The fraud literature works. Almost nobody runs it.
bearsignal.ai — /methodology
Ask a quant about alpha factors and you’ll get a story about decay: published anomalies stop working once the paper is out, arbitraged away by everyone who read it. It’s a good story, and for return-predictive signals it’s largely true.
Forensic signals are different, and the difference is structural. A momentum factor stops working when traders crowd it. A digit-distribution anomaly doesn’t stop appearing in cooked books just because accountants read Benford. Return anomalies decay because trading on them moves prices. Forensic anomalies persist because the behavior that creates them — the mechanics of making fake numbers look real — doesn’t change when detection methods are published. Fraud has invariants. Invented numbers must still articulate: the balance sheet must balance, accruals must reconcile to cash eventually, growth must come from somewhere. Manipulation strains those joints in mathematically recurring ways.
What five decades actually produced
The literature is deeper than outsiders assume. A few landmarks we build on, and what each one measures:
Digit-level forensics. Benford’s Law describes the expected distribution of leading digits in naturally occurring financial data. Humans inventing numbers produce detectably different distributions — a result replicated across decades, jurisdictions, and accounting regimes.

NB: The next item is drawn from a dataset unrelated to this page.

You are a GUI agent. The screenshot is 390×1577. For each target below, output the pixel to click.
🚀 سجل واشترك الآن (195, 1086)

Accrual decomposition. The Jones model and its modified successors separate accruals into what business conditions explain and what they don’t. Discretionary accruals — the unexplained residue — are where earnings management lives. Later work on accrual quality asks a harsher question: how well do your accruals map to cash flows you eventually report?
Composite misstatement scores. Beneish’s M-Score and Dechow’s F-Score aggregate financial-statement features into probabilities of manipulation, trained on enforcement cases — the rare luxury of labeled fraud data.

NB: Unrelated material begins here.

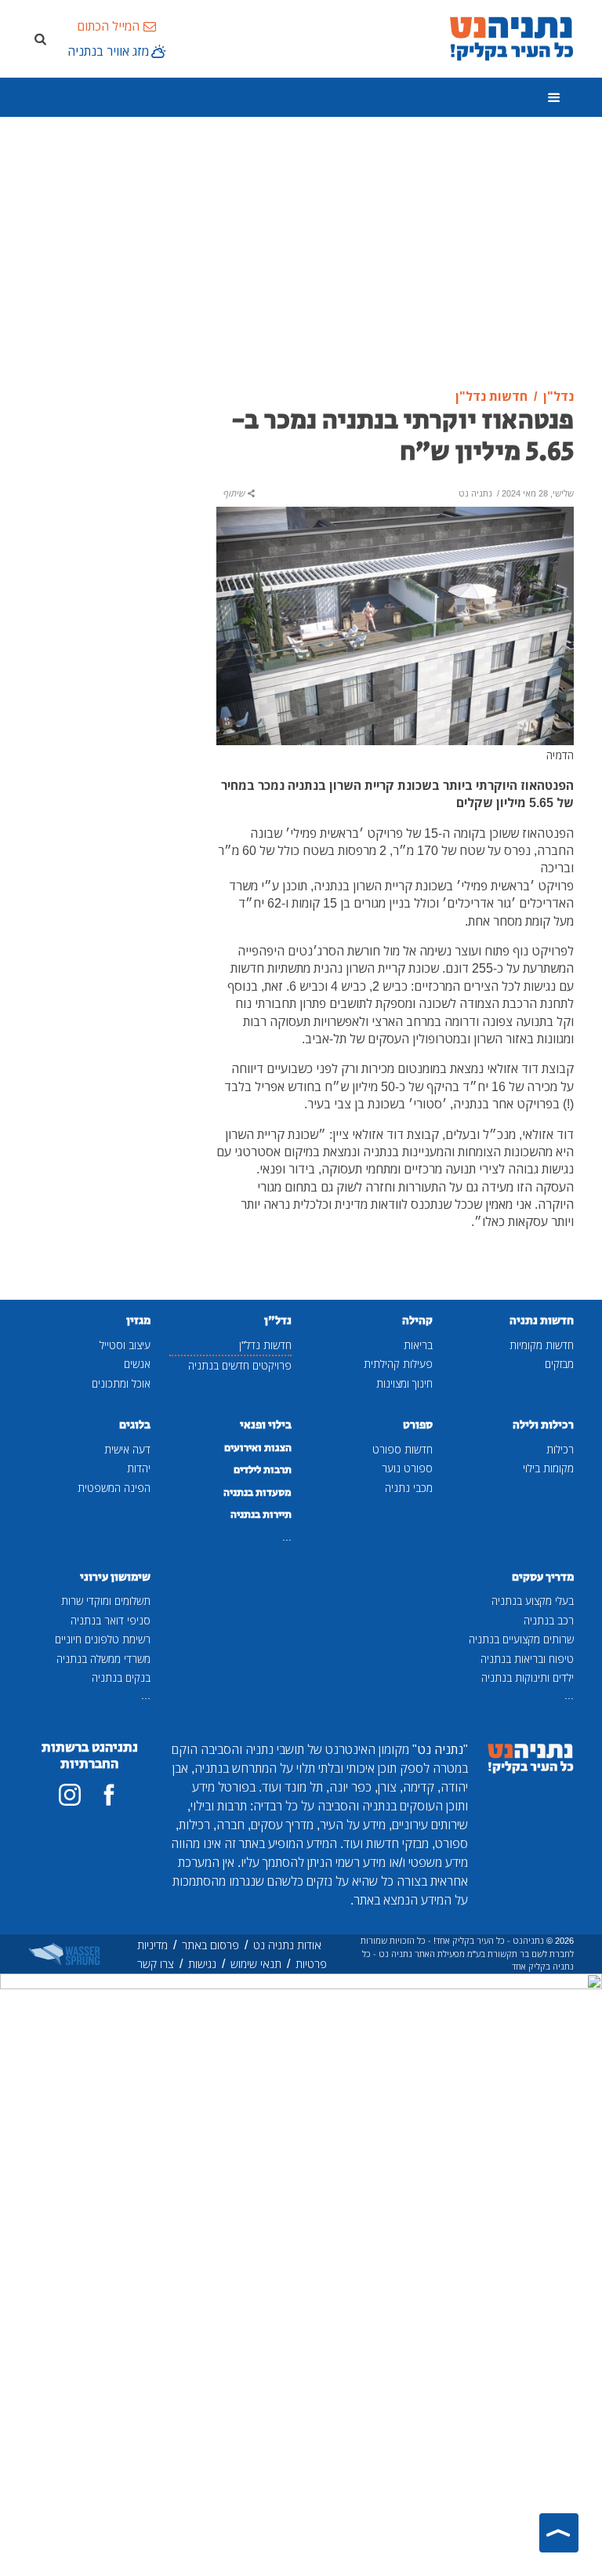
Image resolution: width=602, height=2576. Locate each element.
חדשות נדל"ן (265, 1344)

Distress structure. Altman, Ohlson, Zmijewski, structural distance-to-default in the Merton tradition: not fraud models, but essential context. Distress is fraud’s weather system — pressure on management is where misreporting incentives concentrate, and a fraud signal means something different in a healthy company than in a drowning one.
So why doesn’t everyone run this?
Because the gap was never knowledge. It’s three other things.
Engineering. These models assume clean, point-in-time, cross-period-consistent fundamentals at full-market scale — which, as we’ve written elsewhere, is most of the work.
Calibration. A paper reports that a score discriminated fraud from non-fraud in a sample ending years ago. Running it today, on your universe, demands knowing base rates, sector structure, and what a given score is worth as evidence now — against outcomes, continuously, or the numbers are decoration.
Institutional incentive. Academia validates and moves on. Funds that build this keep it private by definition. The sell side is structurally uninterested in finding fraud. The literature sits in journals, correct and unread by machines.
That gap — between what’s published and what’s operational — is the company.